◆ **Assignment**: Transcribe the records underneath word for word, and leave no line out.

[Source records]
---
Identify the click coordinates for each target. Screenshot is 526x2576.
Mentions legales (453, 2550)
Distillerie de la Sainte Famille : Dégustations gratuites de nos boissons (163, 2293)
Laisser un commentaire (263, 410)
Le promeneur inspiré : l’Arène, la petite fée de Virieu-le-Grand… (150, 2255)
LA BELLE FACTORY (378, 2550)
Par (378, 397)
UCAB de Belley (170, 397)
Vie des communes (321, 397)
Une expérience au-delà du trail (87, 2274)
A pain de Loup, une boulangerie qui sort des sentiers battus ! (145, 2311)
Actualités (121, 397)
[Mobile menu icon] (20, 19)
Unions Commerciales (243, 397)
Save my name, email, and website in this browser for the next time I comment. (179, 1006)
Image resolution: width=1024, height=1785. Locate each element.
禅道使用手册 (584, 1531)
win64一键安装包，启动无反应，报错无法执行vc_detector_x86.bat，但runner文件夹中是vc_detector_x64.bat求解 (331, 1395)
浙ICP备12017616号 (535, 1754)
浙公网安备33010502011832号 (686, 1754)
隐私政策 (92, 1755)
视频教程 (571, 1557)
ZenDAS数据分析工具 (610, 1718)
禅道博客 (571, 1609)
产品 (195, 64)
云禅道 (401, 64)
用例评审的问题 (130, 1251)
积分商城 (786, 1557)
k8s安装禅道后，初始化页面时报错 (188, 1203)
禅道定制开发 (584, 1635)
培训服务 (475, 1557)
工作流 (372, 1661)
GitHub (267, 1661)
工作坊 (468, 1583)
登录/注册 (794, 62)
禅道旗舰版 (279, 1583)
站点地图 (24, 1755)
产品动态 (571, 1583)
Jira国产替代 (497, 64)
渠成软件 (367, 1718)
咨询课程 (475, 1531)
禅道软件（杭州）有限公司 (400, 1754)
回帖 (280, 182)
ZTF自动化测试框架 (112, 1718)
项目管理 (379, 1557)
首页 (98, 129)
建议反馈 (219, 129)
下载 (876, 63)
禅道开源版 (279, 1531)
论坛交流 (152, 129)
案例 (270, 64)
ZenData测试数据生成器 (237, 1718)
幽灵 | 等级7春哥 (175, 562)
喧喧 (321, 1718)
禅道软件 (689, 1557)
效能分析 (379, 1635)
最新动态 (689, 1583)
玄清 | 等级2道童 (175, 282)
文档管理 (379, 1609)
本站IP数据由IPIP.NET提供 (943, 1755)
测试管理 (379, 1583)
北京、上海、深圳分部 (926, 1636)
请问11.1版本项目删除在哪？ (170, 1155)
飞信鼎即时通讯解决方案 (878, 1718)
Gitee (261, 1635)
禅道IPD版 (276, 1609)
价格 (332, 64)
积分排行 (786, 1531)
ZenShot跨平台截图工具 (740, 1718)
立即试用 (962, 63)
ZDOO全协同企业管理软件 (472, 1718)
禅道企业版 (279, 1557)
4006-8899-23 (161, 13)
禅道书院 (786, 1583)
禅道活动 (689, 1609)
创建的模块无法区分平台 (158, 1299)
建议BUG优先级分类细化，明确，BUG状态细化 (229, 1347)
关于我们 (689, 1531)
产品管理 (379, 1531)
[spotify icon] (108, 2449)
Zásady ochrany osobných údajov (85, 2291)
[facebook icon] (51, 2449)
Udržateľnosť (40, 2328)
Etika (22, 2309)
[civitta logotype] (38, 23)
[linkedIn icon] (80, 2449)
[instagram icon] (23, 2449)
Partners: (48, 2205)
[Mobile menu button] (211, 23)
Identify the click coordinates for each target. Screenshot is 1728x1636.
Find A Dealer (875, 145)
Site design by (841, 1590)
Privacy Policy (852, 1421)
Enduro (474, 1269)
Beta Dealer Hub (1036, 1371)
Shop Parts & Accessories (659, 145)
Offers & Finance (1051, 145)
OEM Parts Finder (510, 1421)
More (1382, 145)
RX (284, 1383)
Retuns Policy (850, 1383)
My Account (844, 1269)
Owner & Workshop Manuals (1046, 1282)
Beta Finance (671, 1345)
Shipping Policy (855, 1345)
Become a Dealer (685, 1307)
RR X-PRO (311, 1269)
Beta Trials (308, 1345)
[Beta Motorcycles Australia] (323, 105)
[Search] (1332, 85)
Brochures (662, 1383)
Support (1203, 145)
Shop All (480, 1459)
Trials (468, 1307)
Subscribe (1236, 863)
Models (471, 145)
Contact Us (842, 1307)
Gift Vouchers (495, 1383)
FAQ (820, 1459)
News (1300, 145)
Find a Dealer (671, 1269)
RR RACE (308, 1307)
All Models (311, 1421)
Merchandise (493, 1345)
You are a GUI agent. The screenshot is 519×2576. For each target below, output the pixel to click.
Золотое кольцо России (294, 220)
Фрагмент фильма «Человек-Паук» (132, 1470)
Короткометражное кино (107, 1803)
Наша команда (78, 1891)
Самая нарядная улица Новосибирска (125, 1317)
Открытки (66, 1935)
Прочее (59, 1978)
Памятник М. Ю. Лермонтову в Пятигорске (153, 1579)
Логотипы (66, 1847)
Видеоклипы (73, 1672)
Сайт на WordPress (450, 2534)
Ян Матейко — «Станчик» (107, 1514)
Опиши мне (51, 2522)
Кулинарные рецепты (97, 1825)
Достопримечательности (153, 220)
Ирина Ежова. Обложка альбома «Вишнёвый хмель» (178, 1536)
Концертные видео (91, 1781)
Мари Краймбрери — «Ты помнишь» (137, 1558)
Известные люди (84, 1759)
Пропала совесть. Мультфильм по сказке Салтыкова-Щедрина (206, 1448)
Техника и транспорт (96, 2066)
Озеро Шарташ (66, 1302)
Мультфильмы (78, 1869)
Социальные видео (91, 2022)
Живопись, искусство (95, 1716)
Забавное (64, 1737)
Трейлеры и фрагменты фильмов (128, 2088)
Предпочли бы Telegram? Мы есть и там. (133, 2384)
---
◆ **Response to the exercise**:
Identify the click coordinates for each target. Screenshot is 526x2576.
Mentions legales (453, 2550)
Distillerie de la Sainte Famille : Dégustations gratuites de nos boissons (163, 2293)
Laisser un commentaire (263, 410)
Le promeneur inspiré : l’Arène, la petite fée de Virieu-le-Grand… (150, 2255)
LA BELLE FACTORY (378, 2550)
Par (378, 397)
UCAB de Belley (170, 397)
Vie des communes (321, 397)
Une expérience au-delà du trail (87, 2274)
A pain de Loup, une boulangerie qui sort des sentiers battus ! (145, 2311)
Actualités (121, 397)
[Mobile menu icon] (20, 19)
Unions Commerciales (243, 397)
Save my name, email, and website in this browser for the next time I comment. (179, 1006)
Image resolution: width=1024, height=1785. Locate each element.
禅道使用手册 (584, 1531)
win64一键安装包，启动无反应，报错无法执行vc_detector_x86.bat，但runner文件夹中是vc_detector_x64.bat求解 (331, 1395)
浙ICP备12017616号 (535, 1754)
浙公网安备33010502011832号 (686, 1754)
隐私政策 (92, 1755)
视频教程 (571, 1557)
ZenDAS数据分析工具 (610, 1718)
禅道博客 (571, 1609)
产品 (195, 64)
云禅道 (401, 64)
用例评审的问题 (130, 1251)
积分商城 (786, 1557)
k8s安装禅道后，初始化页面时报错 (188, 1203)
禅道定制开发 (584, 1635)
培训服务 (475, 1557)
工作流 (372, 1661)
GitHub (267, 1661)
工作坊 (468, 1583)
登录/注册 (794, 62)
禅道旗舰版 (279, 1583)
站点地图 (24, 1755)
产品动态 (571, 1583)
Jira国产替代 (497, 64)
渠成软件 (367, 1718)
咨询课程 (475, 1531)
禅道软件（杭州）有限公司 (400, 1754)
回帖 (280, 182)
ZTF自动化测试框架 (112, 1718)
项目管理 (379, 1557)
首页 (98, 129)
建议反馈 (219, 129)
下载 (876, 63)
禅道开源版 (279, 1531)
论坛交流 (152, 129)
案例 (270, 64)
ZenData测试数据生成器 (237, 1718)
幽灵 | 等级7春哥 (175, 562)
喧喧 (321, 1718)
禅道软件 (689, 1557)
效能分析 (379, 1635)
最新动态 (689, 1583)
玄清 | 等级2道童 (175, 282)
文档管理 (379, 1609)
本站IP数据由IPIP.NET提供 (943, 1755)
测试管理 (379, 1583)
北京、上海、深圳分部 (926, 1636)
请问11.1版本项目删除在哪？ (170, 1155)
飞信鼎即时通讯解决方案 (878, 1718)
Gitee (261, 1635)
禅道IPD版 (276, 1609)
价格 (332, 64)
积分排行 (786, 1531)
ZenShot跨平台截图工具 (740, 1718)
立即试用 (962, 63)
ZDOO全协同企业管理软件 (472, 1718)
禅道企业版 (279, 1557)
4006-8899-23 (161, 13)
禅道书院 (786, 1583)
禅道活动 (689, 1609)
创建的模块无法区分平台 (158, 1299)
建议BUG优先级分类细化，明确，BUG状态细化 (229, 1347)
关于我们 (689, 1531)
产品管理 (379, 1531)
[spotify icon] (108, 2449)
Zásady ochrany osobných údajov (85, 2291)
[facebook icon] (51, 2449)
Udržateľnosť (40, 2328)
Etika (22, 2309)
[civitta logotype] (38, 23)
[linkedIn icon] (80, 2449)
[instagram icon] (23, 2449)
Partners: (48, 2205)
[Mobile menu button] (211, 23)
Identify the click coordinates for each target. Screenshot is 1728x1636.
Find A Dealer (875, 145)
Site design by (841, 1590)
Privacy Policy (852, 1421)
Enduro (474, 1269)
Beta Dealer Hub (1036, 1371)
Shop Parts & Accessories (659, 145)
Offers & Finance (1051, 145)
OEM Parts Finder (510, 1421)
More (1382, 145)
RX (284, 1383)
Retuns Policy (850, 1383)
My Account (844, 1269)
Owner & Workshop Manuals (1046, 1282)
Beta Finance (671, 1345)
Shipping Policy (855, 1345)
Become a Dealer (685, 1307)
RR X-PRO (311, 1269)
Beta Trials (308, 1345)
[Beta Motorcycles Australia] (323, 105)
[Search] (1332, 85)
Brochures (662, 1383)
Support (1203, 145)
Shop All (480, 1459)
Trials (468, 1307)
Subscribe (1236, 863)
Models (471, 145)
Contact Us (842, 1307)
Gift Vouchers (495, 1383)
FAQ (820, 1459)
News (1300, 145)
Find a Dealer (671, 1269)
RR RACE (308, 1307)
All Models (311, 1421)
Merchandise (493, 1345)
You are a GUI agent. The screenshot is 519×2576. For each target below, output the pixel to click.
Золотое кольцо России (294, 220)
Фрагмент фильма «Человек-Паук» (132, 1470)
Короткометражное кино (107, 1803)
Наша команда (78, 1891)
Самая нарядная улица Новосибирска (125, 1317)
Открытки (66, 1935)
Прочее (59, 1978)
Памятник М. Ю. Лермонтову в Пятигорске (153, 1579)
Логотипы (66, 1847)
Видеоклипы (73, 1672)
Сайт на WordPress (450, 2534)
Ян Матейко — «Станчик» (107, 1514)
Опиши мне (51, 2522)
Кулинарные рецепты (97, 1825)
Достопримечательности (153, 220)
Ирина Ежова. Обложка альбома «Вишнёвый хмель» (178, 1536)
Концертные видео (91, 1781)
Мари Краймбрери — «Ты помнишь» (137, 1558)
Известные люди (84, 1759)
Пропала совесть. Мультфильм по сказке Салтыкова-Щедрина (206, 1448)
Техника и транспорт (96, 2066)
Озеро Шарташ (66, 1302)
Мультфильмы (78, 1869)
Социальные видео (91, 2022)
Живопись, искусство (95, 1716)
Забавное (64, 1737)
Трейлеры и фрагменты фильмов (128, 2088)
Предпочли бы Telegram? Мы есть и там. (133, 2384)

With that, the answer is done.